Washington’da bulunan Carnegie Bilim Enstitüsü’nden bu ay yapılan açıklamada, HD 133131 A ve HD 133131 B olarak adlandırılan iki yıldızdan oluşan sistemin yörüngesinde 3 dev gezegen keşfedildiği açıklandı. Keşif, Şili’de bulunan Magellan Clay Teleskopu’na yerleştirilen özel bir spektrograf yardımıyla gerçekleştirildi. Çift yıldız sistemlerinde gezegen bulunması artık alışılagelmiş bir durum olsa da, birbirine bu kadar yakın iki yıldızın yörüngelerinde ayrı ayrı gezegenler bulunması ilk kez karşılaşılan bir durum.

oneuptatooine_0-950x712
HD133131 Sisteminin yapısı (Görsel: Timothy Rodigas/Carnegie.)

A yıldızı, yörüngesinde Jüpiter kütlesinde 2 adet gezegene sahip iken, B yıldızının yörüngesinde Jüpiter’in iki katı kütleye sahip bir gezegen bulunmakta. A ile B yıldızları ise birbirinden yalnızca 350 AU uzaklıkta. (1 AU Dünya ile Güneş arasındaki mesafe).

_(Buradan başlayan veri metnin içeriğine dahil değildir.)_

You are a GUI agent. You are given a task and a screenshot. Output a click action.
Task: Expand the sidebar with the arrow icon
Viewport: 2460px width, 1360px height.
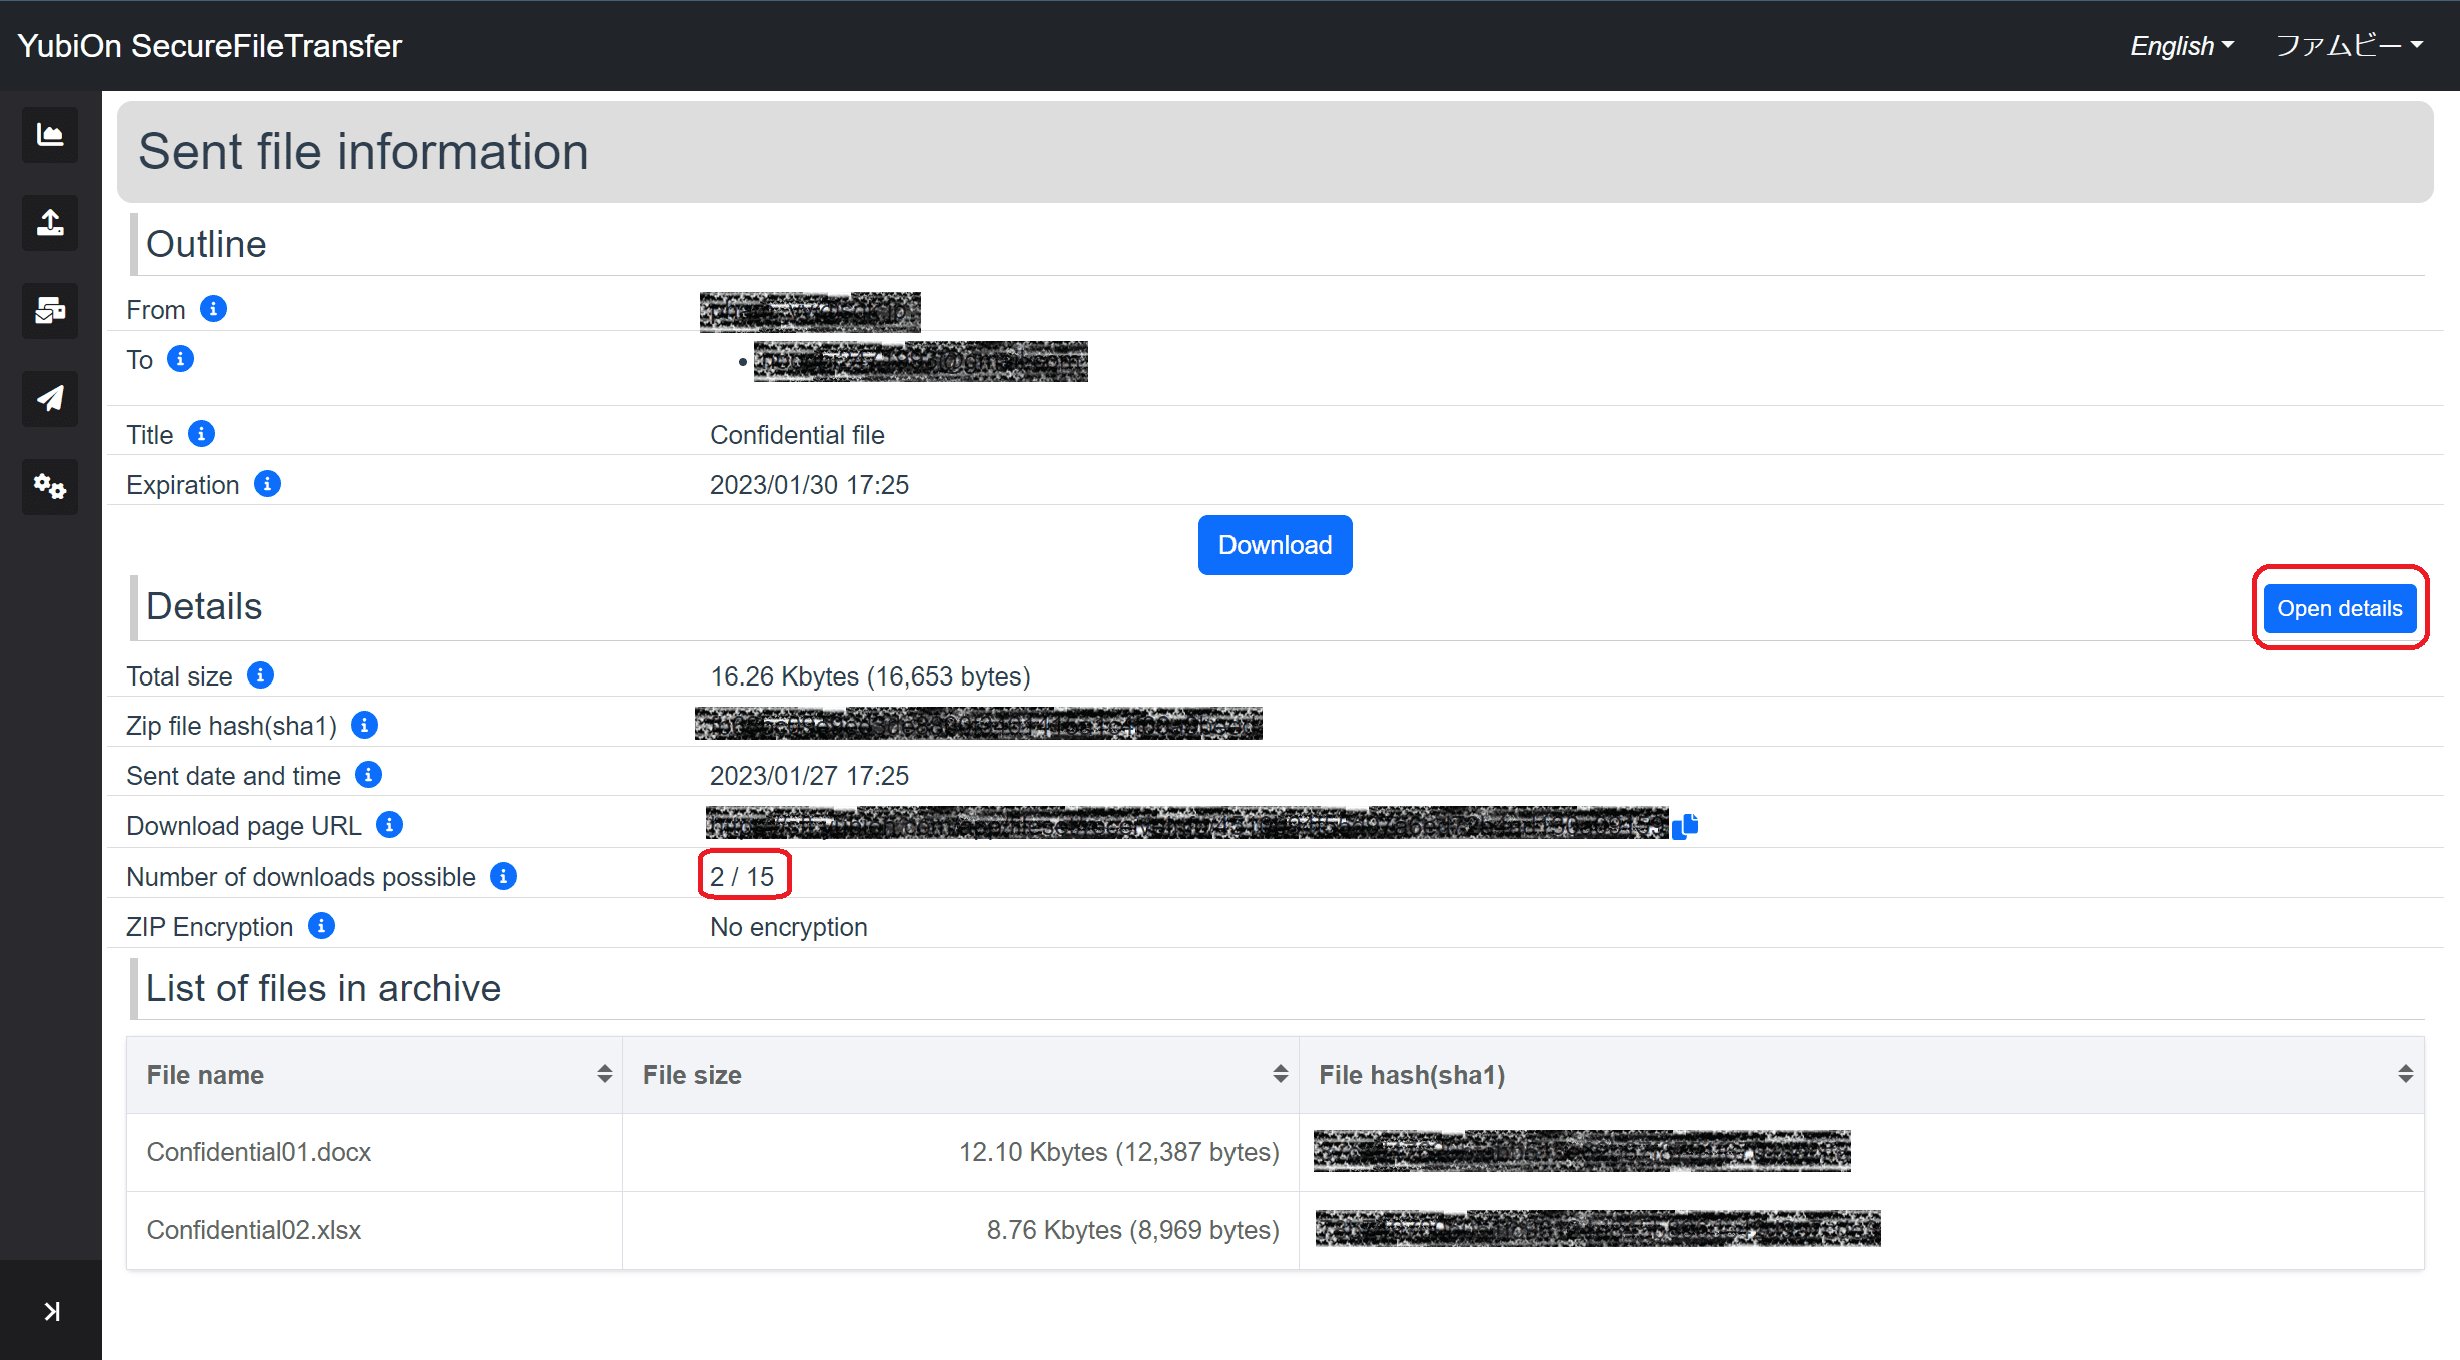tap(52, 1311)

Gezegen sistemine sahip çift yıldız sistemlerinde daha önce karşılaşılan en yakın mesafe ise 1000 AU. Karşılaştırmak açısından; Güneş Sistemi’nin bilinen en dıştaki gök cismi olan Sedna cüce gezegeninin Güneş’e olan uzaklığı 76 AU ile 942 AU arasında değişmekte. Sistemin oluşumunun ilk evrelerinde, İki yıldızın kütle çekim etkisine rağmen, aralarındaki kısa mesafede bu boyuttaki gezegenlerin nasıl oluştuğu merak uyandıran konulardan biri.

Güneş Sistemi’nin nasıl oluştuğuna ışık tutacak

protoplanetary-disk
Güneş Sistem’nin ilk evrelerinin bir canlandırması. (Görsel: NASA)

Güneş Sistemi’ndeki 8 gezegenin yörüngeleri büyük ölçüde dairesel olmasına rağmen, HD133131 sistemindeki gezegenlerin yörüngeleri ise oldukça basık (eksantrik). Bu da bilim insanlarının aklına, Güneş Sistemi’nin ilk zamanlarında Jüpiter ve Satürn gibi gaz devlerinin yörüngelerinin de aynı şekilde basık olup olmadığı sorusunu getiriyor. Büyük kütleli gezegenlerin basık yörüngeye sahip olması, eğer oluşum şansı bulabilmişse, Dünya boyutlarındaki gezegenlerin yörüngelerini istikrarsız hale getirebilmekte. Böyle bir ortamda, Dünya boyutlarında bir gezegenin ortaya çıkma şansı bulup bulamadığının anlaşılması da Güneş Sistemi’nin oluşum ve evrimini anlamamız açısından oldukça önemli.

Sistemin başka ilginç bir özelliği de Güneş Sistemi’ne göre metal açısından oldukça fakir olması. Bundan önce yalnızca 6 metal fakiri yıldızın çevresinde gezegenler bulunmuştu. Metal, astronomide evrendeki en temel iki element olan hidrojen ve helyum dışındaki diğer elementleri ifade etmek için kullanılıyor. Ağır elementler, gaz devlerinin oluşumu için de gerekli ise de, özellikle Dünya benzeri kayalık gezegenlerin ortaya çıkması için mutlaka gerekli bir hammadde. Astronomlar buna rağmen, HD 133131 sisteminin ise Dünya boyutlarında kayalık gezegenlere sahip olması olasılığını tamamen dışlamıyorlar. Yine de basık yörüngeye sahip gaz devlerinin uyguladıkları kütle çekimi etkisiyle küçük gezegenlerin güneşleri ile çarpışma rotasına girmiş olması veya tamamen uzaya savrulmuş olmaları olasılığını da göz ardı etmiyorlar.

Aynı gaz ve toz bulutundan ortaya çıkmış olmalarına rağmen A yıldızının metal yoğunluğunun B yıldızına göre çok az miktarda fazla olması da, bu olasılığı destekler nitelikte. Metal bakımından yoğun küçük gezegenlerin, A yıldızı ile çarpışması sonucunda yıldızın atmosferinin metal bakımından zenginleşmiş olmasının muhtemel olduğu belirtiliyor.